PGR Exige neutralização dos núcleos económicos do crime organizado em Moçambique

O Procurador-Geral da República, Américo Letela, exigiu uma actuação mais firme do Gabinete Central de Recuperação de Activos (GCRA) para neutralizar os núcleos económicos do crime organizado e, ao mesmo tempo, garantir o retorno de bens desviados ao Estado.

A posição foi defendida durante a 3.ª Reunião Nacional do GCRA, realizada em Maputo. Nesse contexto, Letela alertou que o crime organizado evoluiu rapidamente e passou a operar com estruturas financeiras mais complexas.

Por essa razão, o combate ao crime não pode limitar-se às detenções tradicionais. Pelo contrário, deve atingir o financiamento que sustenta as redes criminosas.

“O crime está mais sofisticado. Por isso, precisamos recuperar activos com a mesma agilidade para cortar o financiamento às redes criminosas”, afirmou.

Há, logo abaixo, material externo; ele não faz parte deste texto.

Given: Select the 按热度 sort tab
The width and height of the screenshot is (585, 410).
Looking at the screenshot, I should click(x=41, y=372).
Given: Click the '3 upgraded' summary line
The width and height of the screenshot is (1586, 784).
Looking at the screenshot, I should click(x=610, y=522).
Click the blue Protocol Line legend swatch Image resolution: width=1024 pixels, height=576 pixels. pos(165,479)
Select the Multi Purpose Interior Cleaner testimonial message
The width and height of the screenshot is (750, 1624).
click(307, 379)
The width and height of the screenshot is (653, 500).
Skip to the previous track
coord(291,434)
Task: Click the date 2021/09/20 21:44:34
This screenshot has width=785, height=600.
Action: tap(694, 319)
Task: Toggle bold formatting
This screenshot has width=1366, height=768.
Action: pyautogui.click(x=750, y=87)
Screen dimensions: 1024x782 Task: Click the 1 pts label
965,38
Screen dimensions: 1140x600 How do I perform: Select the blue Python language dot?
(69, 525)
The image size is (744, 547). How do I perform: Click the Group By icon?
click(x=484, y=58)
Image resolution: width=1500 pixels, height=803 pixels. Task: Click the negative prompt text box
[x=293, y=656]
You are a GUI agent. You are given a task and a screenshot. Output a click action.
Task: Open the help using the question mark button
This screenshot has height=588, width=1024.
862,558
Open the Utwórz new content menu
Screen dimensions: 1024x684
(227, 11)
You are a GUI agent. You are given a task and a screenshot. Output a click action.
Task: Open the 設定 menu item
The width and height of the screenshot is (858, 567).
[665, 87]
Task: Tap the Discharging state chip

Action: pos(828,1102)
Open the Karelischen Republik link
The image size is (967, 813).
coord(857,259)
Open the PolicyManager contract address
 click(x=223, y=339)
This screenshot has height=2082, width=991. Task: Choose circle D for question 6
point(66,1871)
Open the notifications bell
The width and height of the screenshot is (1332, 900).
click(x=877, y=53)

Lei de Confisco Civil Surge como Instrumento-Chave

Durante o encontro, o Procurador-Geral da República defendeu a aprovação urgente da Lei de Confisco Civil. Com esta medida, o Estado poderá recuperar bens de origem ilícita de forma mais célere.

Sem esse instrumento legal, segundo Letela, o crime continua a lucrar. Consequentemente, as estruturas criminosas mantêm capacidade de reorganização financeira.

Assim, a recuperação de activos passa a ser encarada como uma ferramenta central no combate à criminalidade organizada.

Estratégia Nacional e Cooperação Ganham Peso

Além disso, o PGR defendeu a aprovação da Estratégia Nacional contra a Criminalidade Organizada. Paralelamente, apelou ao reforço da cooperação nacional e internacional.

Ao mesmo tempo, destacou a necessidade de maior uso de tecnologias modernas na investigação financeira e patrimonial.

Segundo o magistrado, as redes criminosas operam além-fronteiras. Dessa forma, utilizam mecanismos financeiros sofisticados e meios tecnológicos avançados.

Recuperar Activos para Restaurar a Confiança na Justiça

Para Américo Letela, recuperar bens desviados não é apenas uma questão económica. Antes de tudo, trata-se de um passo essencial para restaurar a credibilidade do sistema judicial.

Só assim restauramos a confiança dos cidadãos na Justiça”, frisou.

Em síntese, a mensagem deixada é clara: sem cortar o dinheiro, o crime continua activo. Por conseguinte, o GCRA assume um papel central na resposta do Estado ao crime organizado.